Students will need an adequate writing/composition ability. They may need knowledge of proper citation and research skills.
Materials and Resources:
The instructor provides the assignment description. Student need access to any required research sources. Online library access is very useful. Access to word processing software and other required software is needed.
Guiding Questions for this Lesson:
The guiding question will be the topic of the given essay. The instructor may be asking such questions as what does the student know about the particular concept, what can the student learn about the given concept, or what can the student adequately reveal to others about the concept.
Lesson Outline and Procedure:
Although there are many forms that an essay can take, the following represents the most typical format.
- Initially students are presented with a purpose for the given assignment. Often these are presented as early as the syllabus in the beginning of the course.
- As the time approaches when students should begin working on the essay, the instructor will assign or accept topics for the essay. Additional information can be given at this time such as a list of resources that must be included in the essay, format of the essay such as citation style, page length, and writing style or form as described above, and even a sample essay may become available to the students.
- During the essay construction, students may be required to provide progress reports. An outline or citation list may be handed in to insure student progress.
- When handed in, the essay may be tested using anti-plagiarism software, subjected to peer review, associated with a student presentation, and/or directly assessed by the instructor
- Academic Honesty tips
- Make the topics specific rather than general
- Discourage trivial topics
- Avoid using the same topic repeatedly
- No last minute topic changes
- Ask questions from a specific point of view
- Require a specific citation style
- Require copies and/or links to all resources or the abstract of the resources
- Require a specific source be included
- Reward creative responses
- Use electronic submission and plagiarism detection services
- Assess process as well as product
- Include a presentation with the essay
- Encourage students not to procrastinate. Time management can be an issue with some students in online courses.
- Provide a sample essay to help guide student writing. You can also provide an assessment of the sample.
What accommodations may be needed for students with disabilities or other special needs? Because of the writing intensive nature of the essay, some students will need appropriate enabling technologies to enter the text into a computer.
This can vary widely by the form that the essay takes. A typical composition course may require as many as 5 essays during the semester with the student spending 3-4 weeks per essay. Some courses may have pop essays giving the student one week to compose the document, although these may not be as developed as a standard essay assignment. Some research essays may take most of a course to complete in higher education courses where a specific topic is covered in detail.

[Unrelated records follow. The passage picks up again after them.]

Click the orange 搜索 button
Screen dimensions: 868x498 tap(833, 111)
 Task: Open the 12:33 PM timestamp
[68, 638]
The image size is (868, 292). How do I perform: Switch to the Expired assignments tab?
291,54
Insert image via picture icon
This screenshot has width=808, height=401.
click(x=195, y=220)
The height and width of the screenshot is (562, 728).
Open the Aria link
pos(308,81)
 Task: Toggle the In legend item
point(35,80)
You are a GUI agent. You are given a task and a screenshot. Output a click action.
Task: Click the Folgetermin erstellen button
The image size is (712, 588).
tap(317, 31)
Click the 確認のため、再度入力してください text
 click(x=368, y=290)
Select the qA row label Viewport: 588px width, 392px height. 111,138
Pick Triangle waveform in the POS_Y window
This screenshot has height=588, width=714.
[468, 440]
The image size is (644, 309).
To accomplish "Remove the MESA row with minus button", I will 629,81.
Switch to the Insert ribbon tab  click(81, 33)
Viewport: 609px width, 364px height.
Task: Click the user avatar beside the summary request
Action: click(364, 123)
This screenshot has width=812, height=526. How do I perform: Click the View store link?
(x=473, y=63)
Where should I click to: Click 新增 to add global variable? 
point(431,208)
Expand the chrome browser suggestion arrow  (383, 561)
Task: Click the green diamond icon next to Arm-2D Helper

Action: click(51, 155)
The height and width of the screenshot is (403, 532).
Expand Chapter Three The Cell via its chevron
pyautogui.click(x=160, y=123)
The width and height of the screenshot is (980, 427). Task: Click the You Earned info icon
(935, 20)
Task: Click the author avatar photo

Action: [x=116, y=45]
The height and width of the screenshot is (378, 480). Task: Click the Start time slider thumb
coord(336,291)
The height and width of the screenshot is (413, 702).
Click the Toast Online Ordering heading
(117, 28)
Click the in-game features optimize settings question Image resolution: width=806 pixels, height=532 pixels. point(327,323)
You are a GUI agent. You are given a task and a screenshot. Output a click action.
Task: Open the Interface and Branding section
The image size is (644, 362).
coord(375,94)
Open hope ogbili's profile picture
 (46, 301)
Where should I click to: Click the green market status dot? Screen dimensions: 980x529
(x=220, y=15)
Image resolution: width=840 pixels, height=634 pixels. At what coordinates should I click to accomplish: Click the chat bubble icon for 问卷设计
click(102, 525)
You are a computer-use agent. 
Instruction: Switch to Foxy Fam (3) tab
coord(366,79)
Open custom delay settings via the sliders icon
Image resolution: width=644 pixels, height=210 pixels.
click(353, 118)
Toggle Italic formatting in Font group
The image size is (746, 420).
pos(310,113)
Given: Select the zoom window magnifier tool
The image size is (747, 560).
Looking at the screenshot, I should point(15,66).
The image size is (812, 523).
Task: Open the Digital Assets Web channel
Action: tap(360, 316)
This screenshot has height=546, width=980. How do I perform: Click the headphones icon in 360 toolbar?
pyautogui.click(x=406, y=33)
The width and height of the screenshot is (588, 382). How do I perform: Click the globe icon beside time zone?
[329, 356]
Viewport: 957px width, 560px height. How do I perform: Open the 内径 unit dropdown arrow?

Ideas for Lesson Evaluation and Teacher Reflection:
How did the students like the lesson? End of semester evaluations should ask about the usefulness and learning accomplished through such activities.
How was student learning verified? Participation can be assessed in discussions concerning student progress on the essay. There can also be assignments allowing formative assessment such as citation lists and essay outlines.
Often, the final product will be graded using a rubric. The following sample rubrics are available on the Web. This is a random listing of rubrics that we have found. ION does not endorse nor guarantee any external links.
- Deans, T. (2006). Grading guidelines for essays. Storrs, CO: University of Connecticut, University Writing Center. Retrieved January 9, 2007, from http://www.writingcenter.uconn.edu/pdf/rubric-Deans.pdf
- Example of a grading rubric for a term paper in any discipline. (n.d.). Davis, CA: University of California Davis, English Department, Composition Program. Retrieved January 9, 2007, from http://trc.ucdavis.edu/trc/ta/tatips/rubrics.pdf
- Humanities core course grading rubric for writing. (n.d.). Irvine, CA: University of California Irvine. Retrieved January 9, 2007, from http://eee.uci.edu/programs/humcore/Student/rubric0607.html
- Latorre, G., Fonseca, A. H., & Romero, R. J., (2005). Critical essays. Retrieved January 9, 2007, fromhttp://www.sip.uiuc.edu/rromero/Policies/critical_essays.htm
Ways to cut time or aid in grading:
- Use peer evaluation: let the students do the grading.
- Grade holistically: rather than microanalyzing the essay.
- Use electronically submitted essays and then utilize a notation tool and/or change tracking tool such as supplied in Microsoft Word.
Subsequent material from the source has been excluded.